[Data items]
──────────────────────────────

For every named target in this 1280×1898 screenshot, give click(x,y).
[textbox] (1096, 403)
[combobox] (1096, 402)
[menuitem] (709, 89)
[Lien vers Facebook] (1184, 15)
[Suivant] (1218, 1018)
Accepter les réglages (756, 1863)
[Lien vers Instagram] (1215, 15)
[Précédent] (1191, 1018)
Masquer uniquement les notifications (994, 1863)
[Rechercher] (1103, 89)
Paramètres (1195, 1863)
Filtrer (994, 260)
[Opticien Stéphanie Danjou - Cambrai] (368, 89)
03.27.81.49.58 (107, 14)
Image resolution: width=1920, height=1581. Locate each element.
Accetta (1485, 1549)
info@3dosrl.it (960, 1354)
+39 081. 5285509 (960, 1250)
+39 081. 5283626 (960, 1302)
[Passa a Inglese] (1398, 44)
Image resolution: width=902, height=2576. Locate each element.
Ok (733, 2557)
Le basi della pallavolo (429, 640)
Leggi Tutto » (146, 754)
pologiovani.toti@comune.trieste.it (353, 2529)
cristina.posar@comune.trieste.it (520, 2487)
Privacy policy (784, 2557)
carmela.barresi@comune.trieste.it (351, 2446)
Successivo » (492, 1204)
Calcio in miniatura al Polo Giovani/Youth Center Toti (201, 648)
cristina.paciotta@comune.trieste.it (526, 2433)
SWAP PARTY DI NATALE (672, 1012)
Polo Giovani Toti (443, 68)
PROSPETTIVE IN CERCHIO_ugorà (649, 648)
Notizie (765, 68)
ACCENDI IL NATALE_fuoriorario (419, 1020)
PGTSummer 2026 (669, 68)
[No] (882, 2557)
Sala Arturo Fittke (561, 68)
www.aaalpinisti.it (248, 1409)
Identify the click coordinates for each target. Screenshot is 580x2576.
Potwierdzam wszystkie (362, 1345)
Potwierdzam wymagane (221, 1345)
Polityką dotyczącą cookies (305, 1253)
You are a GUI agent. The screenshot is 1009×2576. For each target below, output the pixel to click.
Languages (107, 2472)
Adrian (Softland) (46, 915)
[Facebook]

──────────────────────────────

■ What is needed
Wherever the string "trieste" appears in a line of the records above, copy that line.

■ Response area
pologiovani.toti@comune.trieste.it (353, 2529)
cristina.posar@comune.trieste.it (520, 2487)
carmela.barresi@comune.trieste.it (351, 2446)
cristina.paciotta@comune.trieste.it (526, 2433)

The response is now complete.